**Given request:** Write out the items from the line with "721x286 pixels." to the line with "click(x=105, y=423)", both lines included, reproducing each line exactly and omitting the pictures.

-- Extracted records start --

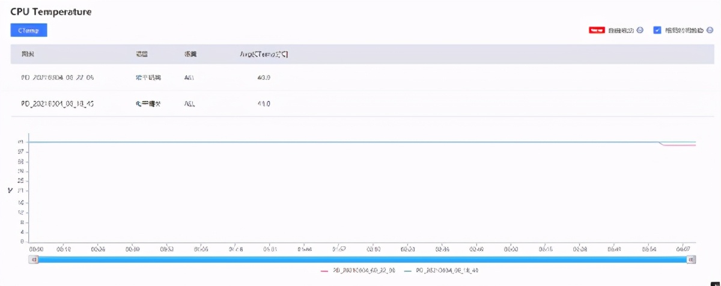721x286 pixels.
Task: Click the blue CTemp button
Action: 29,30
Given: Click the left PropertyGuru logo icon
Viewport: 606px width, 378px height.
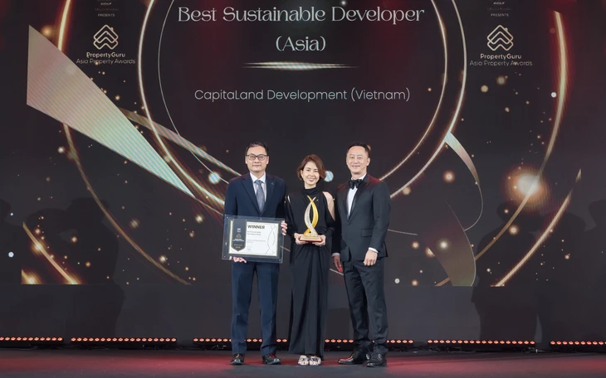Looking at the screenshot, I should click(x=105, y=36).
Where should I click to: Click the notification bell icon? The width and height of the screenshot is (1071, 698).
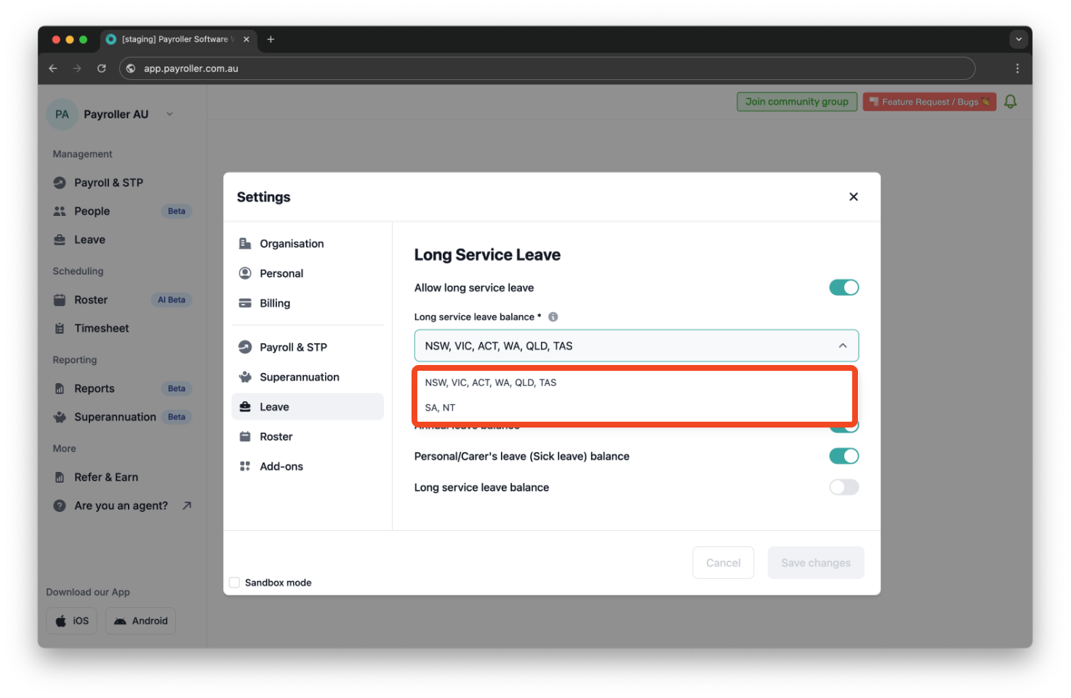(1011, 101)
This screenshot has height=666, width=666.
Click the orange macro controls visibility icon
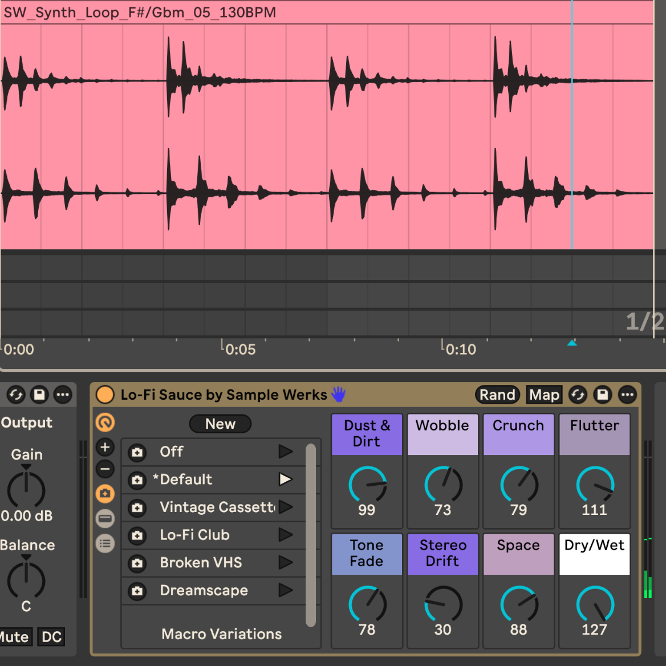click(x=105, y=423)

-- Extracted records end --
-- Extracted records start --

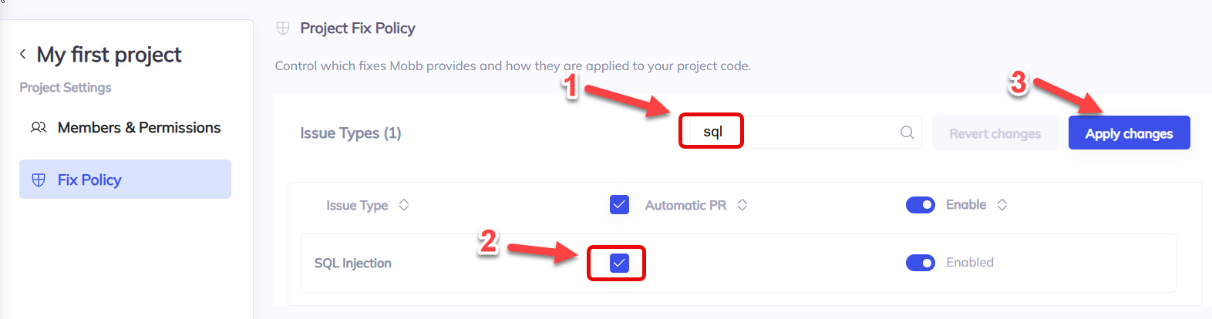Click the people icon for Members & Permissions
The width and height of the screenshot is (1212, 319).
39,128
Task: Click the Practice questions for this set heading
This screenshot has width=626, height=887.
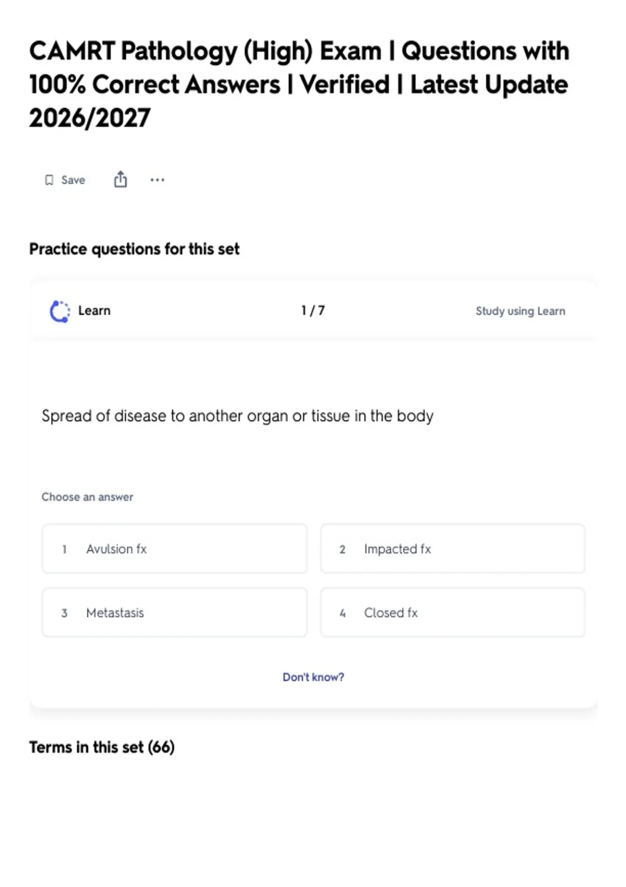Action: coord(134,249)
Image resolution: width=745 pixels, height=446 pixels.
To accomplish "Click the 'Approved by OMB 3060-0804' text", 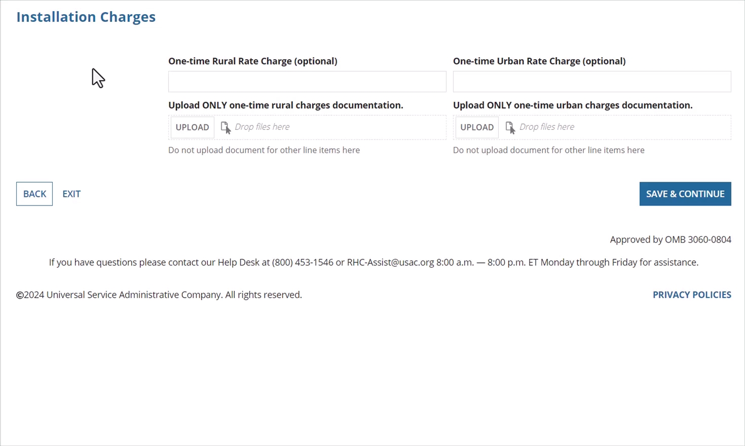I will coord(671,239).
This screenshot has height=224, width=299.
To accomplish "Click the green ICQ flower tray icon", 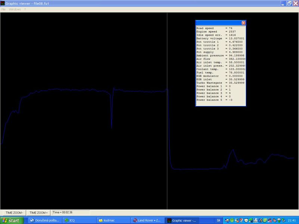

-- Extracted records end --

**Complete response:**
721x286 pixels.
Task: Click the blue CTemp button
Action: 29,30
Given: Click the left PropertyGuru logo icon
Viewport: 606px width, 378px height.
Looking at the screenshot, I should click(x=105, y=36).
Where should I click to: Click the notification bell icon? The width and height of the screenshot is (1071, 698).
(1011, 101)
This screenshot has height=666, width=666.
Click the orange macro controls visibility icon
click(x=105, y=423)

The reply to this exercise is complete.